Adam Savage in Awe of Star Wars' Resistance Bomber Model!

⏱ 20 min video · 3 min read28 May 2026Worth watching
TL;DR
Adam Savage hosts modeler 'Bobble' who brings two stunning Star Wars ship models — a 1/72 scale Star Fortress (resin 3D printed) and a 1/144 scale Hammerhead Corvette (traditional scratch build) — to discuss techniques, materials, and philosophy behind high-end scale modeling.

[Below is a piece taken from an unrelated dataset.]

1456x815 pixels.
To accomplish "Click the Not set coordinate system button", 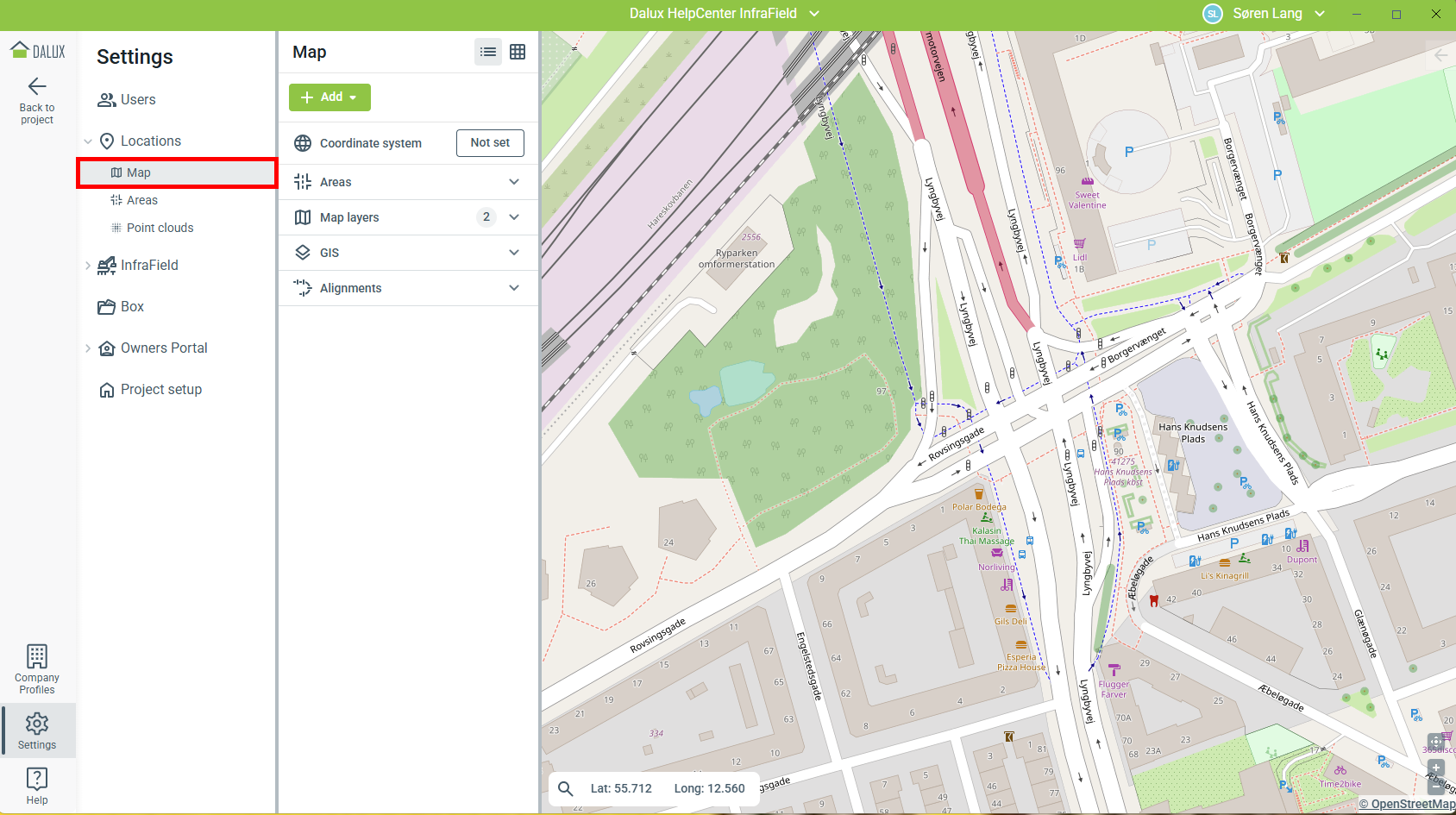I will [x=490, y=143].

The conversation dives deep into resin printing challenges, panel line depths, weathering methods, and fiber optic lighting systems.
Key points
1
Bobble spent 1.5 years developing and iteratively printing the 1/72 scale Star Fortress resin model, which consists of 200+ individual printed pieces held together with magnets for easy painting and disassembly
2
Panel lines on the resin model are achievable down to 200 microns (twice the width of a human hair), but Bobble recommends starting at 300 microns and iterating, as going too deep can corrupt the print
3
The hairspray chipping technique with two layered brown coats — each locked in with clear coat — produces the realistic rust and metal weathering effects seen on the model
4
Engine weathering involved 4-5 layers of oil paint applied over several weeks, with each layer partially faded by reapplying base paint on top before adding the next oil layer
5
Bobble uses custom resin-printed LED holders shaped like salt shakers, with fiber optic wires press-fit into ports and secured with PVA glue (not super glue, which would make the fiber brittle) to light the models
Actionable insights
For resin panel lines, start at 300 microns depth; going deeper risks print failures, so iterate carefully and always do painting tests on sample prints first
Use PVA (white glue) rather than super glue to fix fiber optic wires into LED holders — super glue causes the fiber to become brittle and fail
The hairspray chipping technique works best in two distinct layers: apply brown, chip it, seal with clear coat, then repeat — giving richer, more dimensional weathering than a single pass
Orient resin prints to minimise print line stepping on visible surfaces, but budget for sanding regardless — Bobble estimates removing ~30 microns per surface during finishing
When scratch building with styrene, use mismatched kit parts (e.g. a Bandai Millennium Falcon piece on a Corvette) as happy accidents that add authentic dimension and detail
Notable quotes

I am always painting things and making them so that they work for camera. You have made a model that rewards the person in the presence of the model.

I know most people won't see that piece that I have in there, but I know it is there, and I want it to be as good as possible.

I am always thinking of it as a conversation between me in the present and me in the future. Me in the present is like, God, this sucks. But me in the future is going to be so happy when I am painting this thing.

Worth watching?
Worth watching the full video?
Watch if you want to actually see the models up close with Adam handling and examining them — the visual detail is stunning and hard to fully appreciate from the summary alone.